Brief - An exact reproduction of the records is required. Images must be left out.
Data records Start Marker
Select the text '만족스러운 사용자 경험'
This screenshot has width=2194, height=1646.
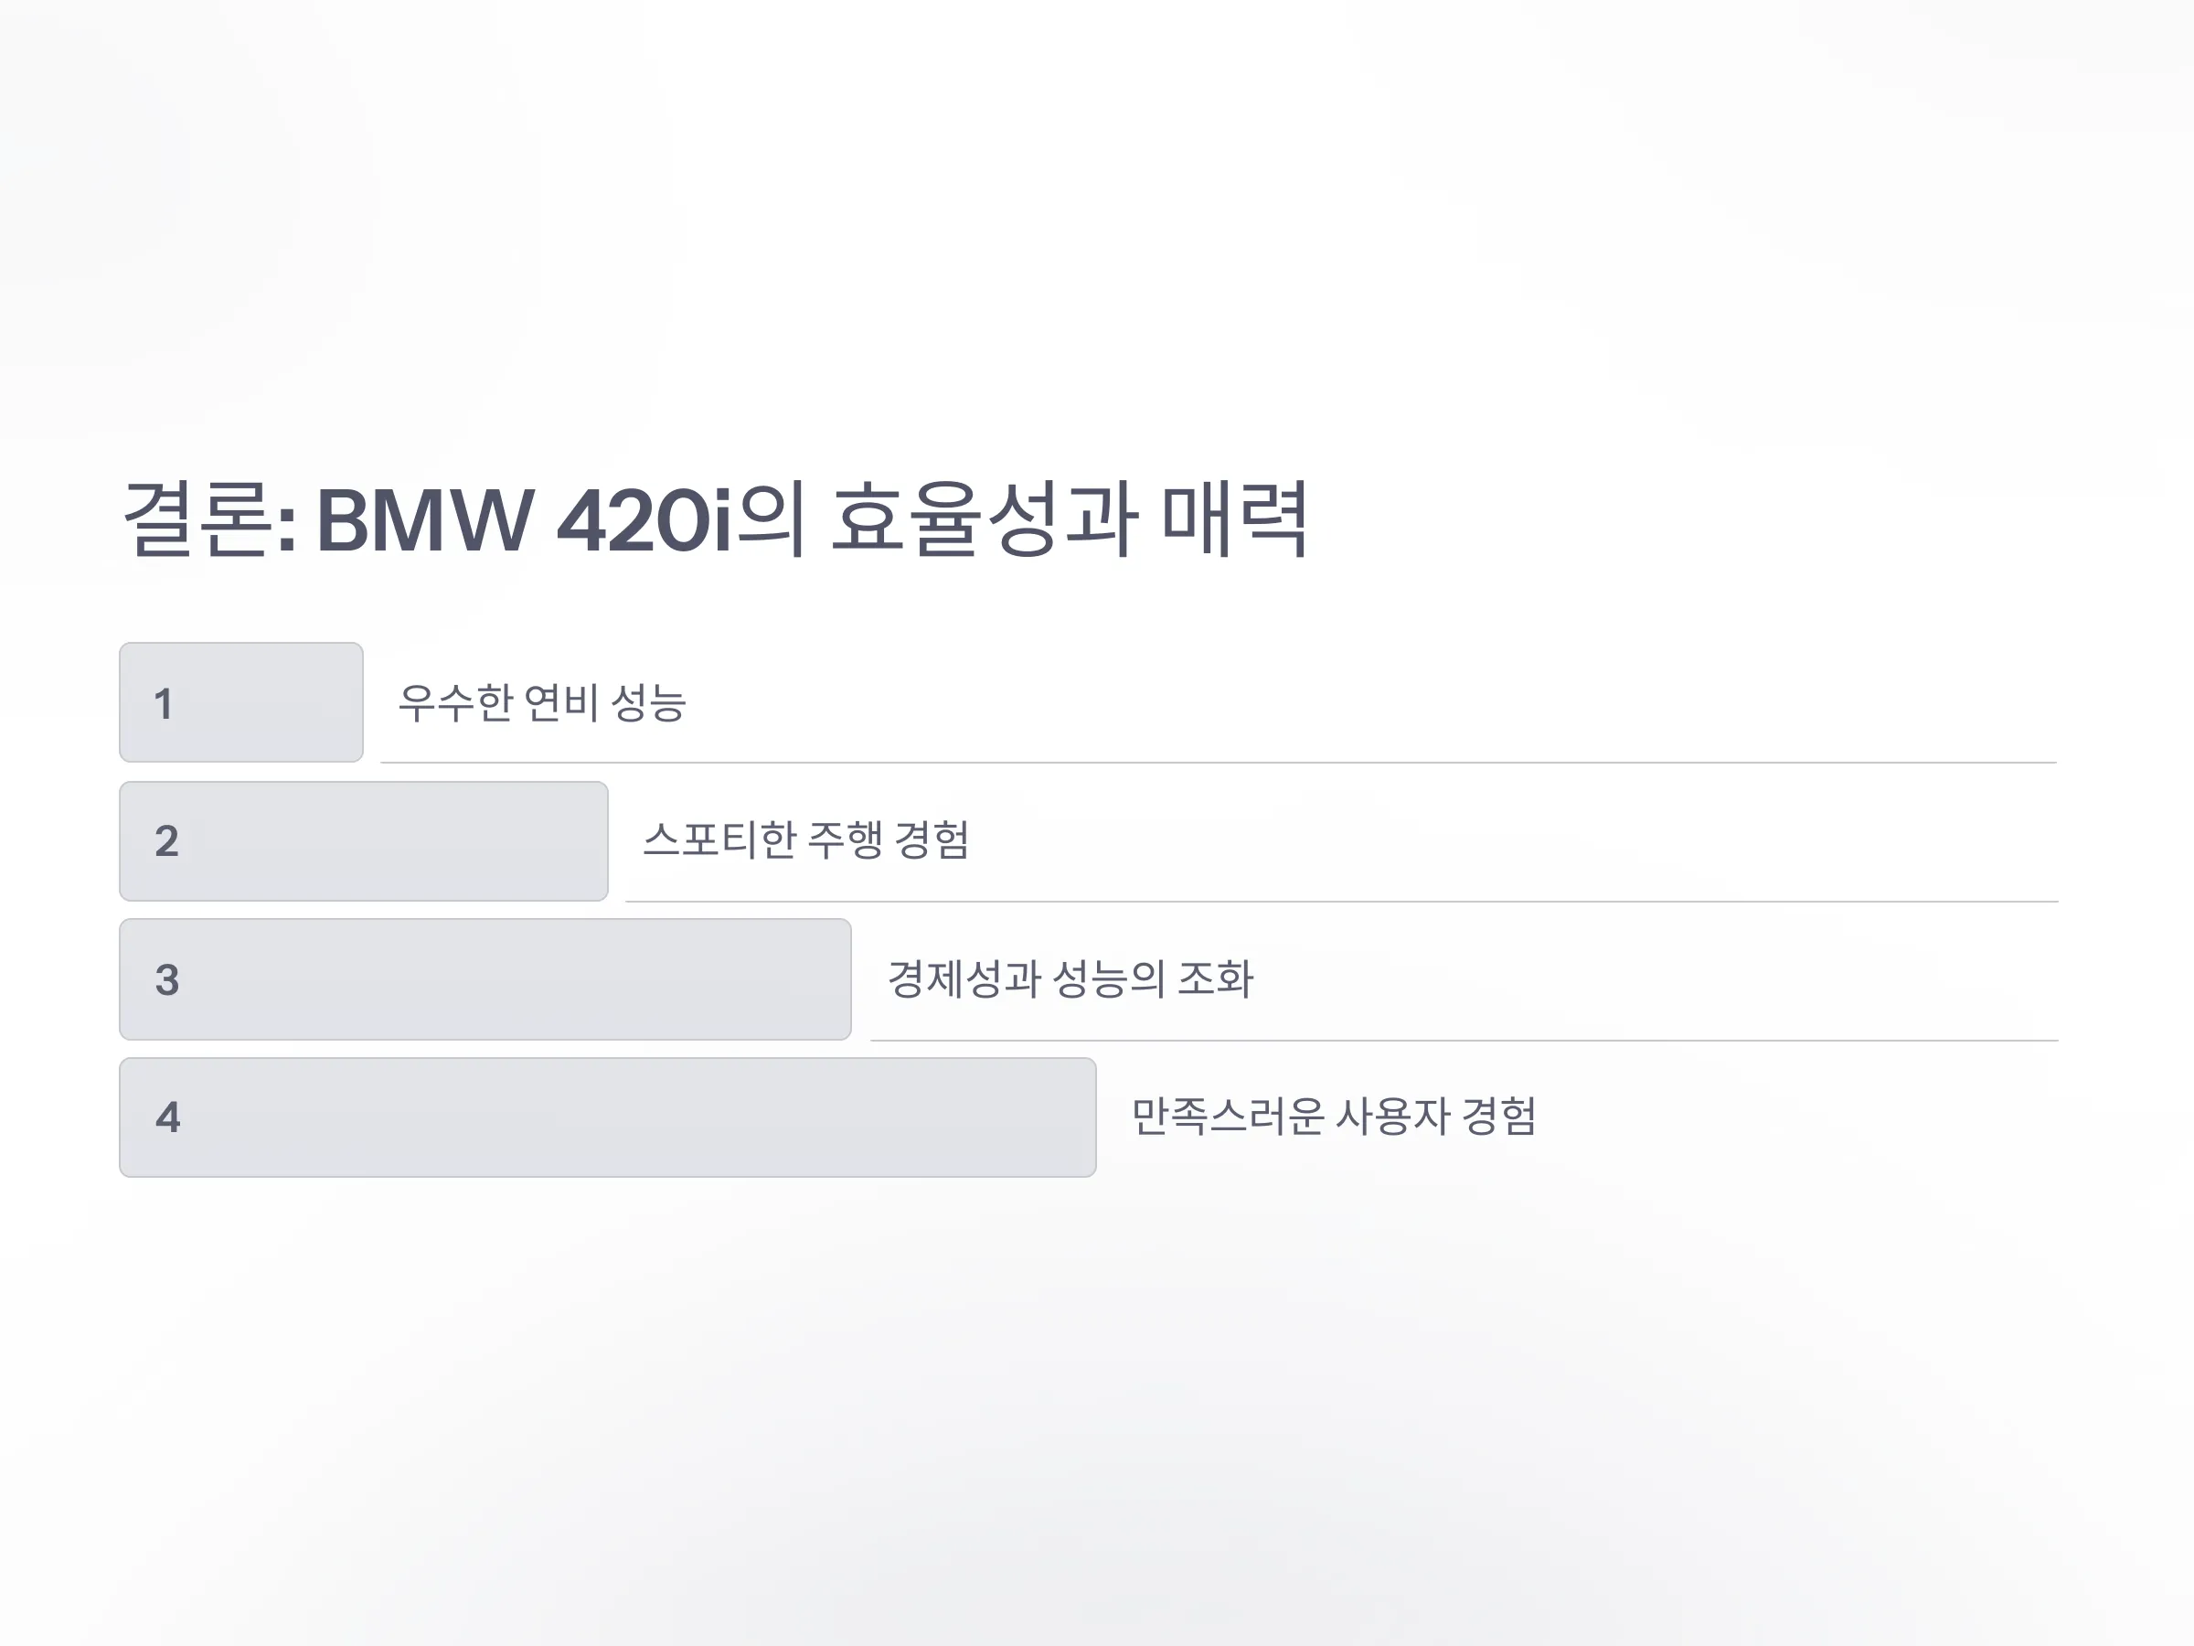1334,1115
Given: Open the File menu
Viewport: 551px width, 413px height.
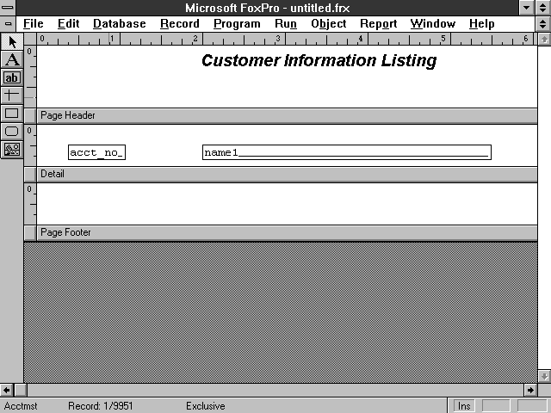Looking at the screenshot, I should tap(33, 24).
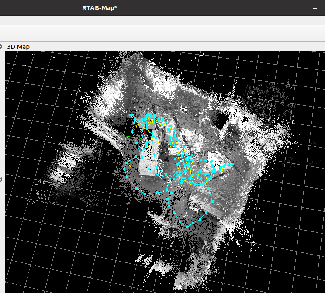Select the top-left cyan trajectory node
The height and width of the screenshot is (293, 325).
click(131, 114)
Data records End Marker
Answer box -
Select the text '만족스러운 사용자 경험'
This screenshot has width=2194, height=1646.
1334,1115
Given: Open the File menu
Viewport: 551px width, 413px height.
Looking at the screenshot, I should tap(33, 24).
Select the top-left cyan trajectory node
The height and width of the screenshot is (293, 325).
click(131, 114)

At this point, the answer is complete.